Une sœur, on sait ce que c’est. Les frères Herlem connaissent des garçons qui en ont. «Généralement leur sœur vit chez eux, avec eux, les embête, entre dans leur chambre, touche à leurs affaires, est de trop, c’est ce qu’ils nous en disent.» Eux ont une sœur, et en même temps, ils n’en ont pas. Ils sont tranquilles, mais pas vraiment non plus. Leur sœur aînée, Françoise, vit ailleurs. C’est une écrasante absence. Un dimanche où, exceptionnellement, elle est là, à table (formica jaune des Trente glorieuses), le plus jeune des deux garçons - le narrateur, l’auteur, né le 4 mars 1950 - dit :«Qui c’est ?»
Françoise a été lobotomisée à l’âge de 14 ans, le 21 juin 1952. Rien que de l’écrire, le mot fait peur. «Depuis l’adolescence, depuis que je suis en âge de comprendre l’intervention pratiquée sur ma sœur (mais peut-on jamais comprendre une telle chose ?), l’opération a suscité en moi un effroi indicible.»


 Pascal Herlem s’astreint à décrire l’opération, après la radio encéphalographie gazeuse, «une vraie torture». Pourquoi a-t-on décidé d’intervenir sur le cerveau de cette adolescente qu’on handicape à vie ? Pour «la rendre plus docile». La puberté, aux yeux de la mère, aggrave la nature dérangeante d’une enfant déjà invivable. Françoise, née fin 1937, a une encéphalite convulsive à l’âge de dix mois qui prélude à «une interminable série de calamités», dont une mastoïdite méningée, plus tard des crises d’épilepsie. Elle ne supporte pas d’être séparée de sa mère. A l’école ça se passe mal, et encore plus mal quand naît son premier frère en 1944. On l’éloigne quand s’annonce le second, c’est vital pour la mère enceinte, et pour le bébé : «J’arrive, elle part.»

De 12 à 14 ans, Françoise est confiée à un couvent de Visitandines. Après l’opération, des Franciscaines l’accueillent à Saint-Maur-des-Fossés : «Ville au nom peu engageant, où s’entendent les mots sein, mort, fosse… qui résonnent étrangement avec l’histoire de la mère et la fille», écrit Pascal Herlem. Il a ainsi, une fois ou deux, des tentations lacaniennes. Il est vrai qu’il est psychanalyste dans la vie, mais dans ce récit, il est surtout écrivain. Il déjoue les pièges de la plainte égocentrique en refusant l’hypocrite «écriture blanche», et en éliminant discrètement ce qui relève du possessif. Il dit «ma mère» et «ma sœur», mais il choisit souvent «Lucienne», qui est«la mère de Françoise».
Pendant quelque temps, vers 1937, les parents auront été heureux.«Chacun comptait sur l’autre pour lui épargner le retour des anciennes blessures, faute, bébé mort, bâtard, pauvreté, faim, amour perdu et honte.» Lucienne se consacre à restaurer un blason familial saccagé deux générations avant elle.

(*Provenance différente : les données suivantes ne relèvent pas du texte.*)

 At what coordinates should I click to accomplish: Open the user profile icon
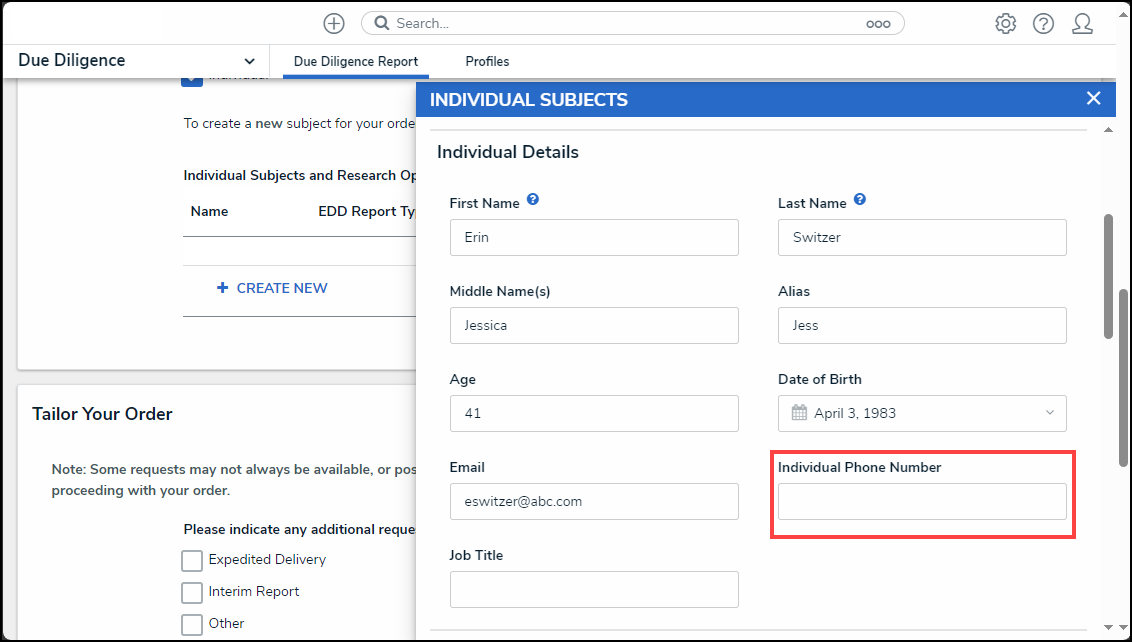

Françoise, qui incarne l’échec, sera à l’origine d’une réussite : la création, en compagnie de comtesses pareillement affligées d’une progéniture hors norme, d’une association puis d’une résidence. Françoise y emménage en 1980, à 42 ans, après seize années «plutôt calmes» à l’hôpital psychiatrique de Limoges. Sa vie ne s’arrête pas là. A son frère, Françoise chante parfois une chanson drôle qui, espère-t-elle,«ferait rire papa»«Si Françoise est si soucieuse de faire rire, c’est pour ne pas faire pleurer. C’est elle un jour qui me l’a dit.»